El País, España 5 jun 2016 14 Jorge Marirrodriga
Está siendo menos
romántica —y
menos violenta— que la francesa y mucho
más limpia que la industrial.
Pero aunque no huela a pólvora ni a carbonilla, vivimos inmersos en una de las mayores revoluciones de ese corto período que llamamos historia
y que —aunque nos parezca larguísimo especialmente
en el bachillerato—, apenas abarca una ínfima parte del tiempo que el
hombre que lleva sobre la Tierra. En pocos años la vida de millones de personas cambiará radicalmente con la robotización de multitud de tareas que hasta ahora
están realizadas por personas.
Y esa transformación posiblemente obligue a realizar algunas transformaciones sociales.
Las dos anteriores frases podrían haber sido escritas perfectamente durante la industrialización. Posiblemente
las conversaciones de los conductores de coches de caballos
de Londres mientras observaban los primeros automóviles subiendo por Regent Street no fueran
muy diferentes de las que puedan mantener hoy los 3,9 millones de conductores de vehículos pesados de Estados Unidos ante las pruebas de vehículos sin conductor que realizan
Alphabet, Tesla o General Motors. Bueno, sí. Varían en
una cosa que es fundamental y que conviene no perder de vista
para no dejarse deslumbrar
por el brillo de las pantallas extraplanas ni las manzanas con mordisco incorporado: caballo o coche van dirigidos
por un humano; el coche o camión autónomo, no.
Este es el principal
desafío que plantea esta nueva revolución: la ausencia del hombre. Ya no es necesario el
librero que nos observa, nos conoce
y nos recomienda qué podemos leer. Ni el taxista
que elige el recorrido —según él, más corto, para nosotros, sospechosamente
largo—, ni nadie que
cobre el peaje de la autopista,
ni personal que atienda las llamadas en grandes empresas, ni cobre en la caja en los supermercados, ni conductores en trenes de los aeropuertos... Y esto apenas es un esbozo de todo lo que
viene.
¿Supone este drástico e inminente cambio una amenaza? Depende de cómo se gestione.

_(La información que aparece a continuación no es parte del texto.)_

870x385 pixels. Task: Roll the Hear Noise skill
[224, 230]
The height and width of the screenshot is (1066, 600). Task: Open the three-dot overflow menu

Lo ideal —que casi nunca sucede— sería que se planteara un debate serio sobre el profundo cambio social que se avecina. Porque cuando todo un espectro de trabajos, con decenas de millones de empleados, desaparezcan, los nuevos trabajos —impensables todavía— ¿serán capaces de absorber a los antiguos? ¿Se creará una brecha insalvable entre aquellos que tienen trabajo —y por tanto fuente de ingresos— y aquellos que se han quedado al otro lado del foso digital? ¿Será una revolución con los robots asaltando la Bastilla
de la organización social que conocemos o viviremos en la “Atenas digital” que preconiza el profesor Erik Brynjolfsson donde podremos prescindir del trabajo y dedicarnos
al ocio? ¿Es necesario redistribuir la riqueza considerando como tal no solo al beneficio del trabajo sino al trabajo mismo?
Son preguntas
nuevas y a la vez viejas. Tomás
Moro en el siglo XV ya hablaba de establecer una renta básica. Y los
siracusanos tenían una fe infinita en las máquinas de Arquímedes. Al final, siempre se trata de saber en dónde queda el hombre.